All of these arguments about whether Rangers as it currently exists is a new or old club are in some respects a smoke screen hiding the real issue here. The EBT scheme which saw Rangers pay tens of millions of tax-free pounds to players they might not otherwise have tempted to Ibrox was and remains the real bone of contention. To be clear, these payments were not illegal but as the Supreme Court of the United Kingdom ruled, they were payments for playing for Rangers and as such should have been subject to tax. For Rangers to pay players in such a manner and to record it in side letters they subsequently hid from the SFA, broke player registration rules. As such players who represented Rangers whilst receiving EBT cash were in breach of SFA rules which state all contracts and payments be recorded with the governing body. It stretches credulity to ask us to believe that Rangers expected scores of footballers to pay back the EBT money they received. The money paid was not loans but wages, and those at in control at Ibrox at the time knew that.

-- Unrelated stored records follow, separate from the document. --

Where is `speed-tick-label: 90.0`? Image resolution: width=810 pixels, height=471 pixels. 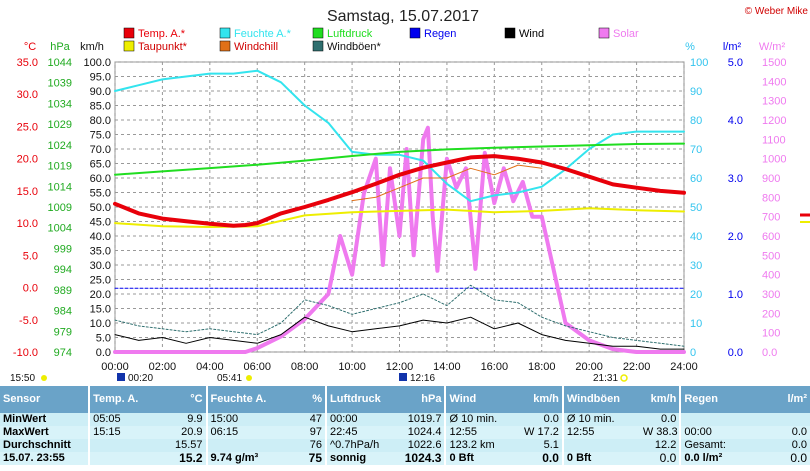
speed-tick-label: 90.0 is located at coordinates (100, 92).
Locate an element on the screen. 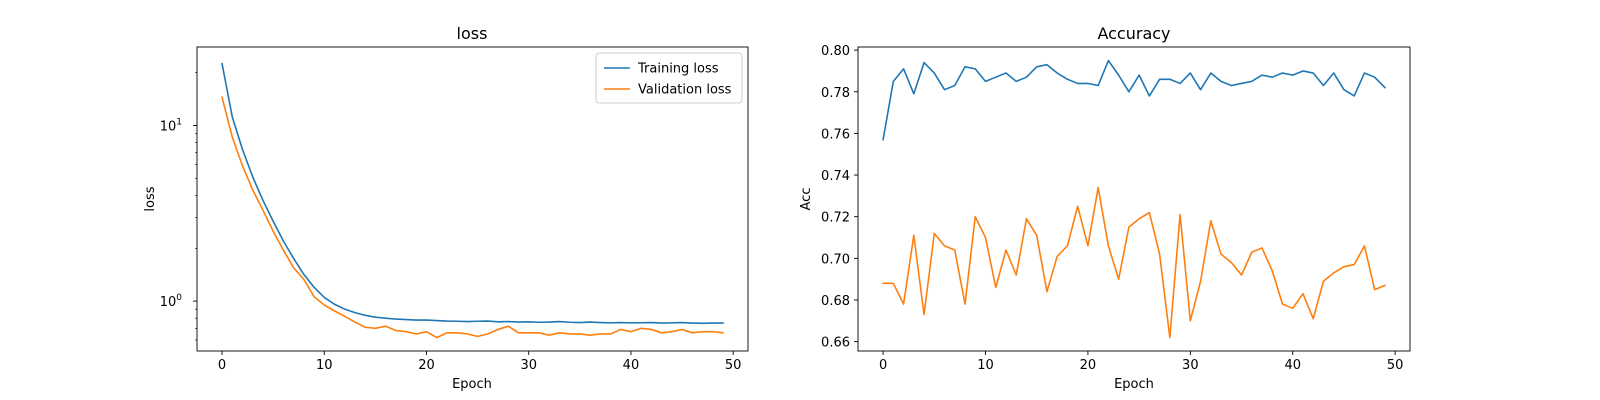 The width and height of the screenshot is (1600, 400). y-tick-label-1-6: 0.78 is located at coordinates (836, 94).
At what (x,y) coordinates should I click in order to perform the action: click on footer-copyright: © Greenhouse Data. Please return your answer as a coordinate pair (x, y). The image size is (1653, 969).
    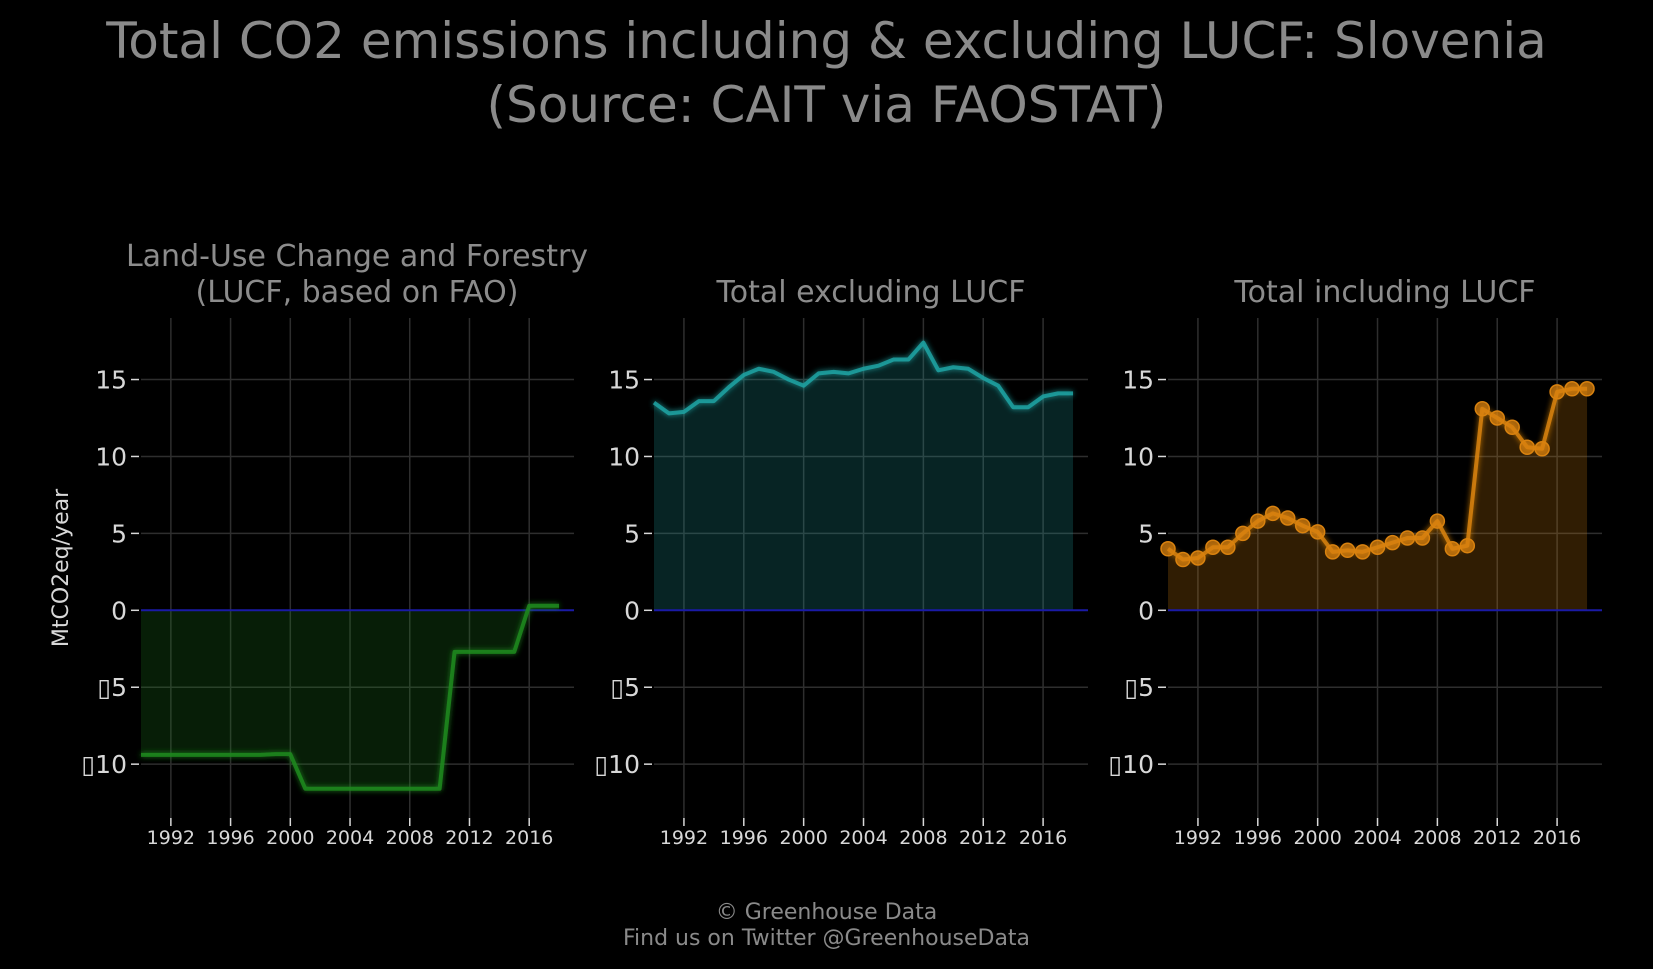
    Looking at the image, I should click on (826, 912).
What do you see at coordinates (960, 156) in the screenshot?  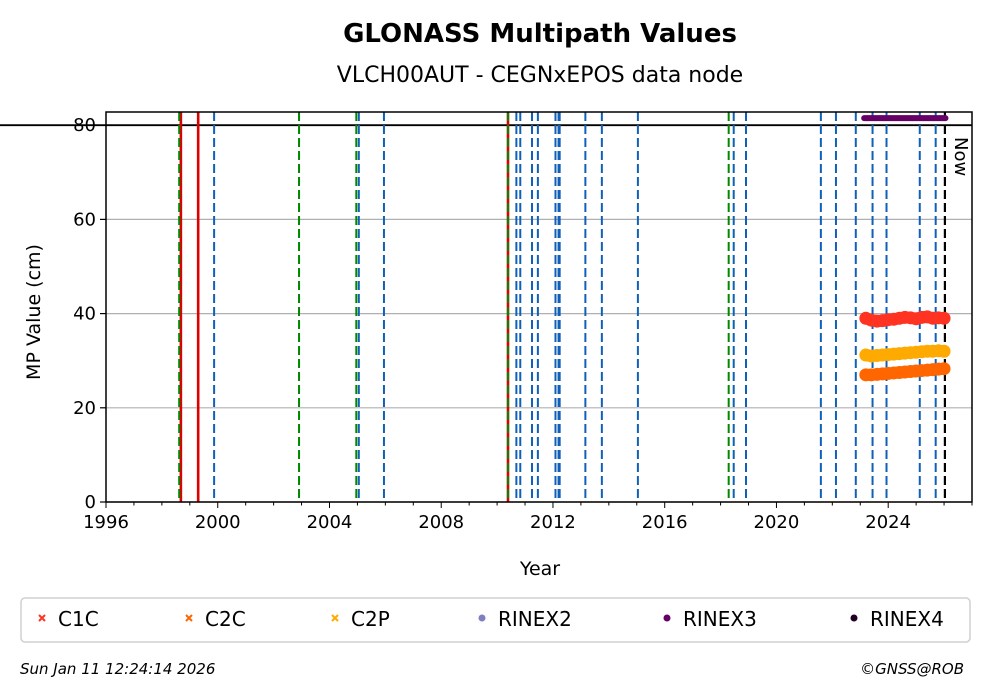 I see `now-label: Now` at bounding box center [960, 156].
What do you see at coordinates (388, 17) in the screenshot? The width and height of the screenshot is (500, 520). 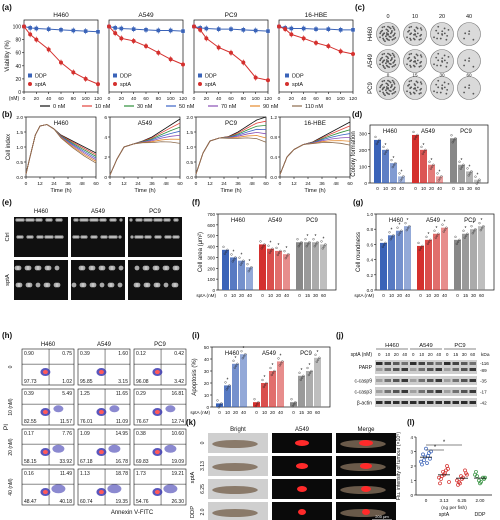 I see `column-label: 0` at bounding box center [388, 17].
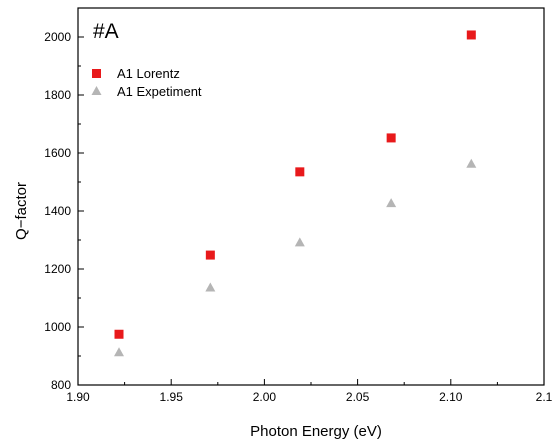  What do you see at coordinates (58, 327) in the screenshot?
I see `y-tick-label: 1000` at bounding box center [58, 327].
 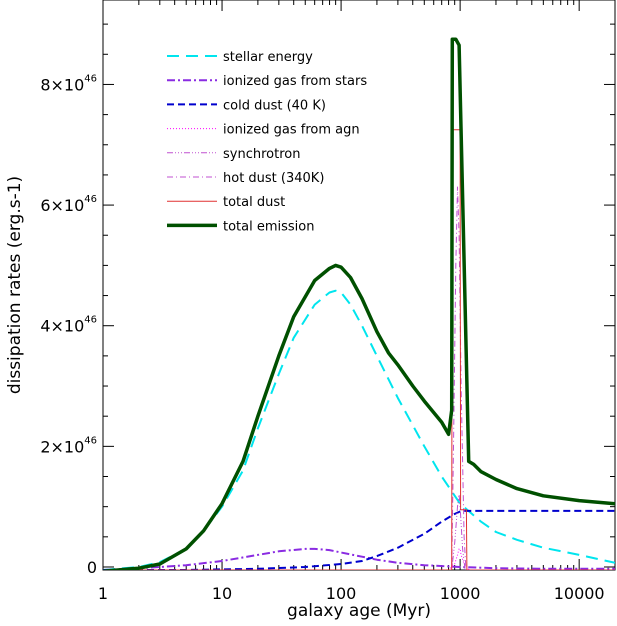 What do you see at coordinates (460, 594) in the screenshot?
I see `x-tick-label: 1000` at bounding box center [460, 594].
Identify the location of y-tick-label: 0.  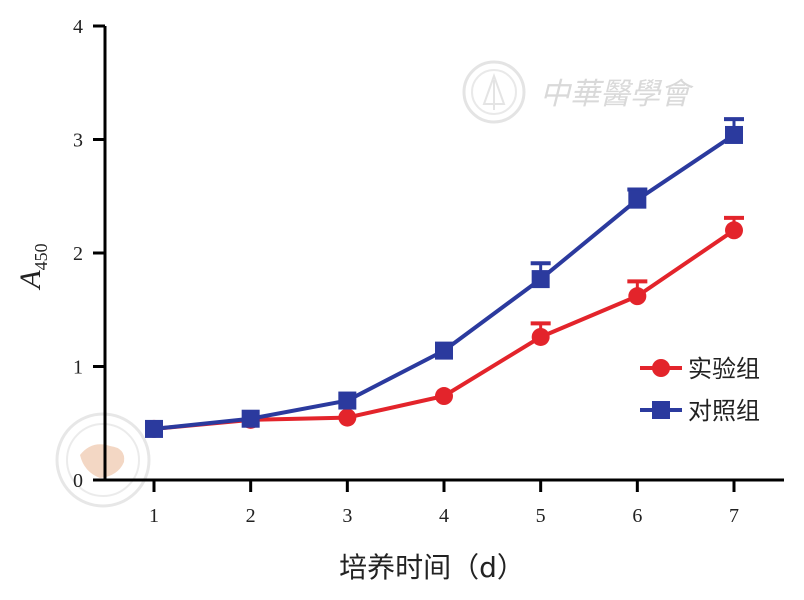
(78, 481).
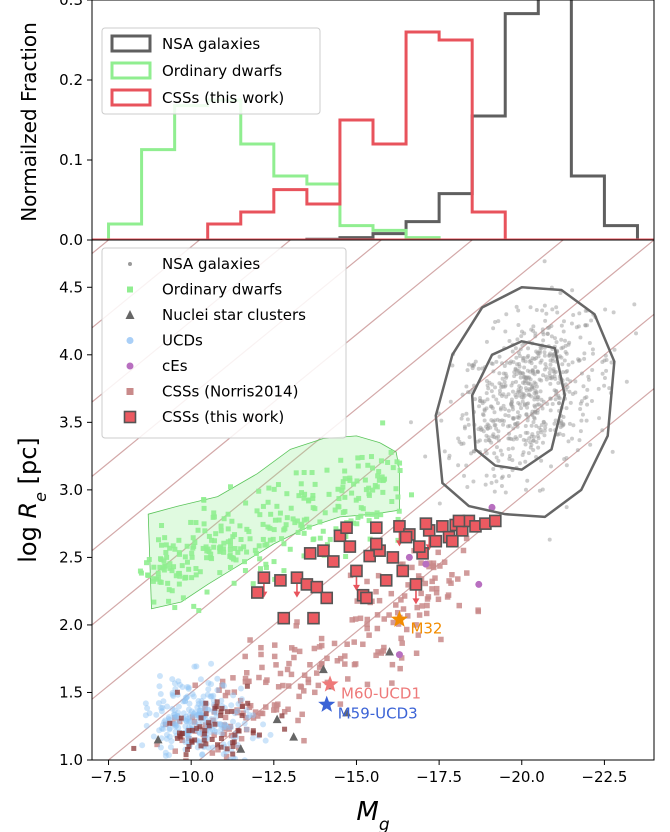 Image resolution: width=670 pixels, height=832 pixels. Describe the element at coordinates (130, 290) in the screenshot. I see `legend-swatch` at that location.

The failure of the Scottish Football authorities to accept the magnitude and gravity of the EBT scandal and to apply the rules on playing improperly registered players demonstrated, at best, a lack of moral fibre. Perhaps they just wanted it all to go away and engage in damage limitation.

The new club/old club debate will probably rumble on for years. There are so many contradictions and vested interests which muddy the waters. Rangers will doubtless celebrate ‘150’ years of the club next year but when sued by a man abused as a boy by former coach Gordon Neely, referred him to the administrators of the old Rangers. If they are the same club then perhaps they should accept moral responsibility for what went on at the old club?

I hesitated to use the above example as I abhor the point scoring which goes on in Scottish football in relation to abuse scandals at various clubs. Let me therefore balance that paragraph by adding that Celtic too has a moral duty to those affected by what occurred at the Celtic Boys Club.

In the final analysis the dichotomy is a simple one; supporters will say that the soul of their club lies with them and can never die. Legally clubs can die as Third Lanark and others proved but what happened to Rangers in 2012 will probably be argued over forever. The mythology of a famous old club being kicked when it was down appeals to some, just as the idea of an arrogant and corrupt institution collapsing under the weight of its own arrogance and greed appeals to others. There is no doubt that many Rangers fans are of the opinion that they were unjustly treated in 2012 and a myth of jealousy, hatred and victimhood has grown in their minds.

In a post truth world where objective facts seem less persuasive than appeals to emotion, it remains for each of us to make up our own minds about the past. As time moves on it may become less important whether Rangers are a new club or remain the club Moses McNeill knew in 1872. There is little doubt though that those who argue that Rangers are the same club would be arguing the complete opposite had Celtic gone under in 2012 and that lack of objectivity makes honest discussion difficult.

The building of trust in those who run our game is an ongoing process which is far from complete though. They faced a very difficult situation in 2012 and didn’t handle it particularly well. Let’s hope our game revives and should we ever face the same situation again that the protocols and rules are clear and transparent as the confusion of 2012 added to the mess.